Only the lines from the line containing "words ending the" to the end of the entries, both included, belong in your answer, and each must match exactly.

*** Begin section ***

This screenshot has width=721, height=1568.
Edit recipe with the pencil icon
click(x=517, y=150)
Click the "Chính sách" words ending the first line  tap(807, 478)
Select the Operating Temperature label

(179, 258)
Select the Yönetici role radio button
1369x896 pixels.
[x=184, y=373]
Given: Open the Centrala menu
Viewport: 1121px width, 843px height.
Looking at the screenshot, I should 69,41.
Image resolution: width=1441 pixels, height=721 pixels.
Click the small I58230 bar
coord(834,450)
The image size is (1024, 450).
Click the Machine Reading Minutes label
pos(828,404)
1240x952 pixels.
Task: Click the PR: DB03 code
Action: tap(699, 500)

*** End section ***

(SOLUTION FOR THIS EXERCISE):
Click the "Chính sách" words ending the first line  tap(807, 478)
Select the Operating Temperature label

(179, 258)
Select the Yönetici role radio button
1369x896 pixels.
[x=184, y=373]
Given: Open the Centrala menu
Viewport: 1121px width, 843px height.
Looking at the screenshot, I should 69,41.
Image resolution: width=1441 pixels, height=721 pixels.
Click the small I58230 bar
coord(834,450)
The image size is (1024, 450).
Click the Machine Reading Minutes label
pos(828,404)
1240x952 pixels.
Task: Click the PR: DB03 code
Action: tap(699, 500)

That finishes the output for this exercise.